Stored items:
- Opening Delimiter -

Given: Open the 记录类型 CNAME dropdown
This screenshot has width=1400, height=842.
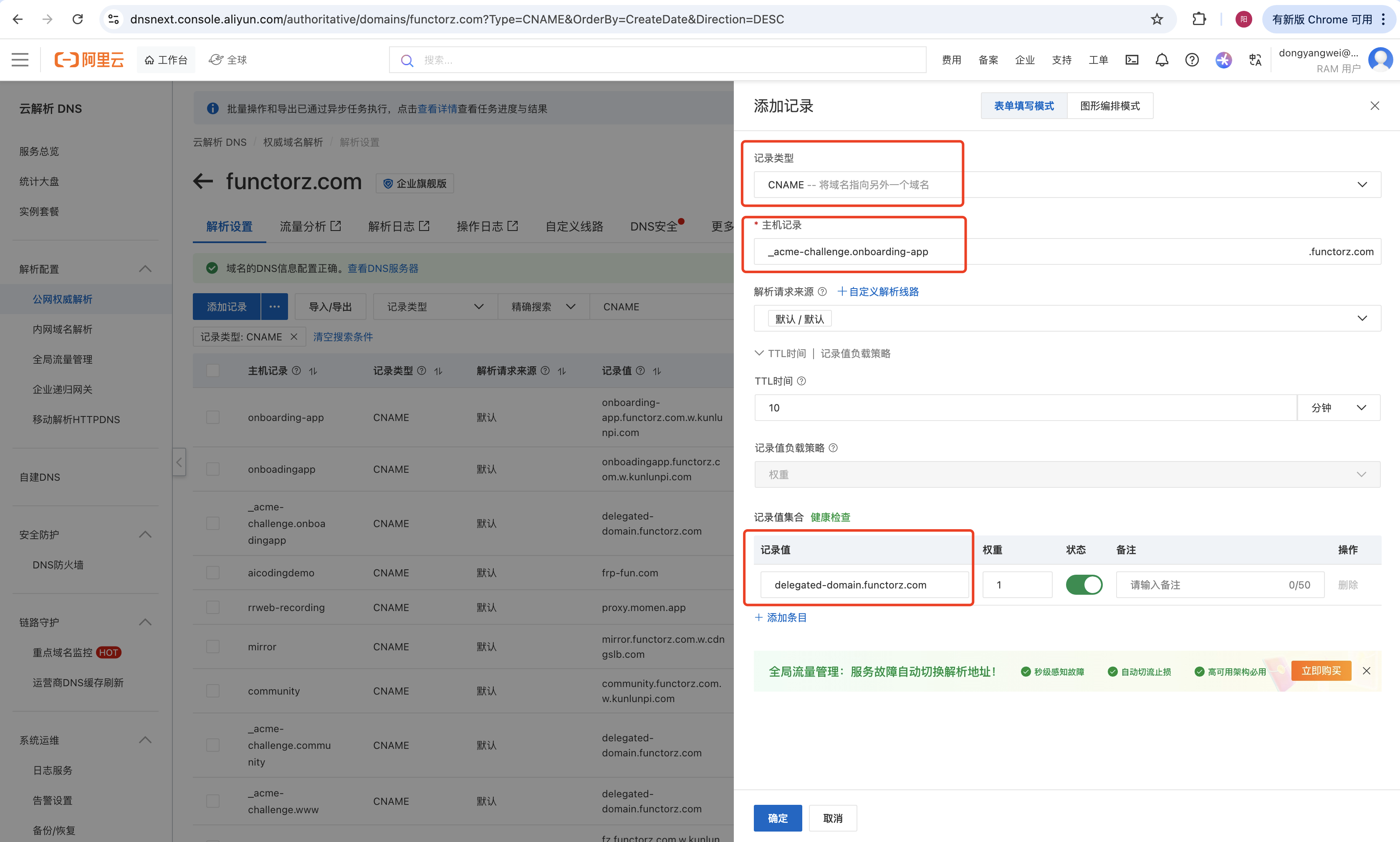Looking at the screenshot, I should tap(1066, 185).
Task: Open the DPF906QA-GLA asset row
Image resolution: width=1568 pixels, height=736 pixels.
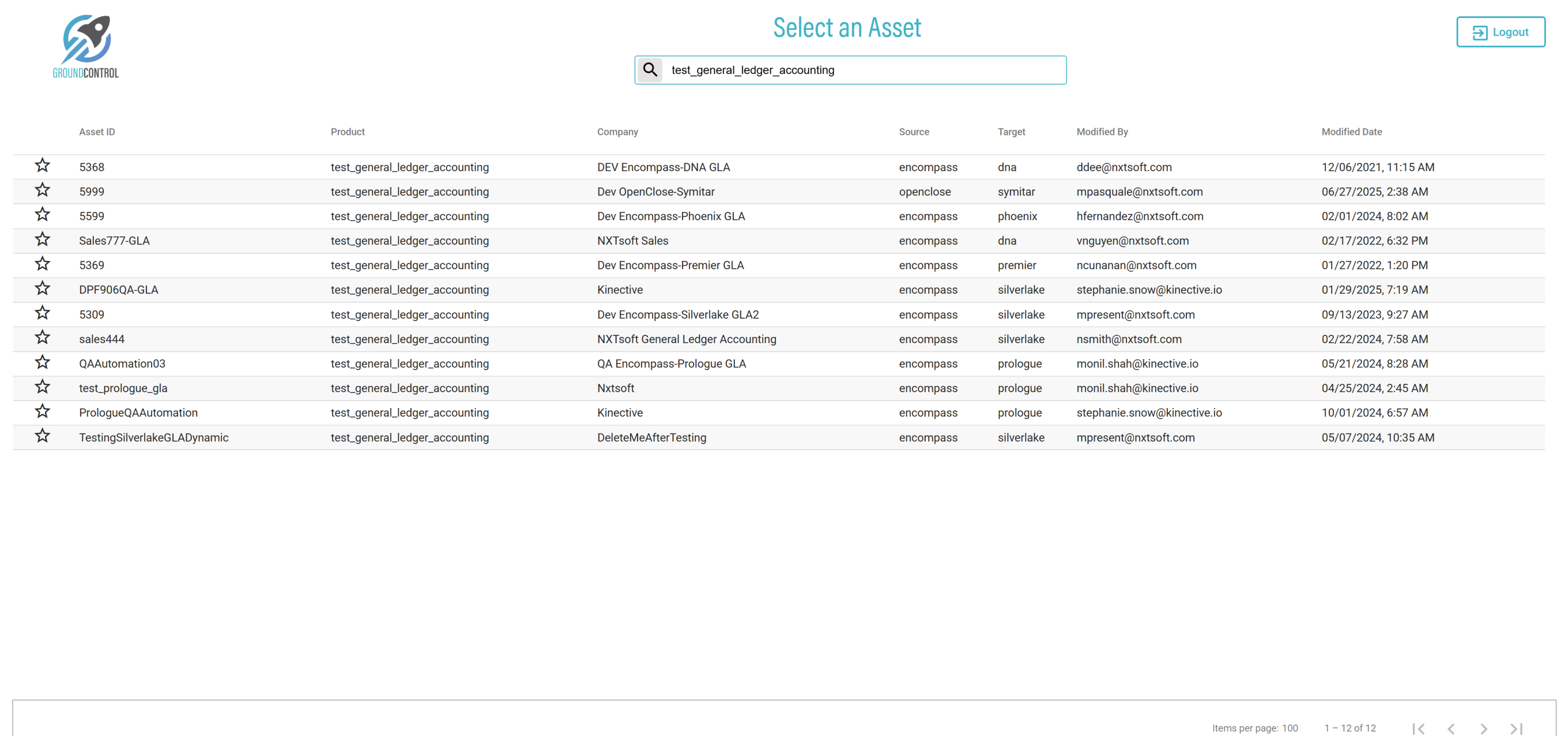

- Closing Delimiter -

-- Work request --
Copy the preceding data in full and word for word, dropping its pictures.

-- Answer to this exercise --
Given: Open the 记录类型 CNAME dropdown
This screenshot has width=1400, height=842.
Looking at the screenshot, I should tap(1066, 185).
Task: Open the DPF906QA-GLA asset row
Image resolution: width=1568 pixels, height=736 pixels.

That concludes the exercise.